Google's True Moonshot, Security Flaw in OpenAI's GPTs, Harvey's Series B, & Apple Optimizes LLMs for Mobile
Ben Thompson proposed a true moonshot for Google, Lakera found a massive security flaw in OpenAI's Custom GPTs, Harvey raised an $80 million Series B, & Apple's LLM white paper could help iPhones
Google's True Moonshot, From "OK Google" to an AI Hardware Game-Changer
Ben Thompson of Stratechery proposed a new "moonshot" for Google, a hardware device leveraging Google’s AI expertise with an exclusive universal AI assistant.
Mobile was the last paradigm where platform market share shifted, as Apple and Google captured meaningful share from Microsoft's Windows. Generative AI could be the next paradigm, and Ben Thompson proposes that Google seizes it.
But given how much this decision will harm their relationships with Android phone makers, as well as how this decision will drive down their gross margins (Google has 56% gross margins vs Apple's 44%), does Google have it in them to go all in on this hardware device?

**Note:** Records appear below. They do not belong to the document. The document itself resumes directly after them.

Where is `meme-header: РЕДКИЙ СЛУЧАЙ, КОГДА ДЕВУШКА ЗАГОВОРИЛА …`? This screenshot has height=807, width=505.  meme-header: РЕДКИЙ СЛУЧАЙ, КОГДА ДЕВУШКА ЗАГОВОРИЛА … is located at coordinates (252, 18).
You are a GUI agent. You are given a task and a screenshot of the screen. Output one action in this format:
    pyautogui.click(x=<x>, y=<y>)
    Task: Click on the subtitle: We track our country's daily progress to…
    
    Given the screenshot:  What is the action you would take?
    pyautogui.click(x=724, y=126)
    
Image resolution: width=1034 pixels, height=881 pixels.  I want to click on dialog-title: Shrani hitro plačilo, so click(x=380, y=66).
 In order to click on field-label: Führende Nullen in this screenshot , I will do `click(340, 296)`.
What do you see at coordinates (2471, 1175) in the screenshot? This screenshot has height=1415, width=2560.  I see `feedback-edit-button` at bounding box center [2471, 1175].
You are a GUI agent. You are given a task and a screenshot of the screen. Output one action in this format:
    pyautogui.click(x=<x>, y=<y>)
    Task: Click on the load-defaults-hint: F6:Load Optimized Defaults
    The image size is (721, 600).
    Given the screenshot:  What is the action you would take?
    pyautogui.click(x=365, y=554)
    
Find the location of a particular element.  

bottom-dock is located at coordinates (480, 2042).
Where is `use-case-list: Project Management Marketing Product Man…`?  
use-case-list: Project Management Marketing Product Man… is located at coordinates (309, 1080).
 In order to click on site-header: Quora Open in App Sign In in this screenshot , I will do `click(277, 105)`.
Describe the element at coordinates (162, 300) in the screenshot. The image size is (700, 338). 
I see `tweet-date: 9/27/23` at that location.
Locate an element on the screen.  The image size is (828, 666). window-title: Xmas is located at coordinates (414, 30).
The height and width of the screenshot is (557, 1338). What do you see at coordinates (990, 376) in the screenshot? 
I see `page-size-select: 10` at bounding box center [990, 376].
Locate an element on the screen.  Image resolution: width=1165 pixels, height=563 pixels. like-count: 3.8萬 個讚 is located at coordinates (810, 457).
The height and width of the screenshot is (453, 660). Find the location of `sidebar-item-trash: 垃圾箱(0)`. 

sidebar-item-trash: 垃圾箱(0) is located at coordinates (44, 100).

And even if Google tries, what are the odds that they'll succeed? Winning search so easily is primarily why they have a $1.8 trillion market cap, but they may not have the muscle memory to win a new market like AI hardware.
If founders Larry Page & Sergey Brin weren't involved, we would already know the answer. Seeing that they are, let's see what Google does.
Lakera Finds Security Flaw in Custom GPTs: Private Conversations Potentially Compromised
Benedict Böttger at Lakera discovered a significant vulnerability in OpenAI's Custom GPTs.
Creators of custom GPT models can extract data from conversations by embedding custom images in the model's responses. This method involves appending an invisible image, hosted on the creator's server, to every message. The image URL includes the user's message, thus covertly forwarding it to the creator's server.
As many commented in the LinkedIn post, this discovery raises serious concerns about user privacy and data security in OpenAI’s Custom GPTs. Perhaps this is a reason why OpenAI delayed their GPT Store until next year.
Harvey Raises $80 Million Series B from Kleiner Perkins, Sequoia, & OpenAI
Harvey, an AI startup targeting legal professionals, raised an $80 million series B at a $715 million valuation, led by Kleiner Perkins, Sequoia, & OpenAI.
Harvey aims to overcome the limitations of general-purpose AI models like ChatGPT by providing more accurate, secure, and private legal assistance, addressing concerns like data security and AI-generated errors.
They have already landed clients like Allen & Overy and Macfarlanes, as well as a partnership with PricewaterhouseCoopers. And these logos are paying real money, as Harvey has grown revenue by 10x since April. The new funding will be channeled into expanding their custom model building, team scaling, and product development to further cater to the legal industry's needs.
Apple's New White Paper Optimizes LLMs for Mobile
Apple published a white paper about running large language models (LLMs) on devices with limited memory, such as an iPhone. Their innovative approach involves using flash memory, a more abundant resource in mobile devices, to store AI model data. By employing techniques like 'Windowing' and 'Row-Column Bundling,' the method allows for more efficient data management and faster processing.
This approach enables AI models to run up to twice the devices memory capacity while increasing processing speeds by 4-25x. This advancement will help Apple add more sophisticated AI-driven features in iPhones, such as their own generative AI model, "Ajax".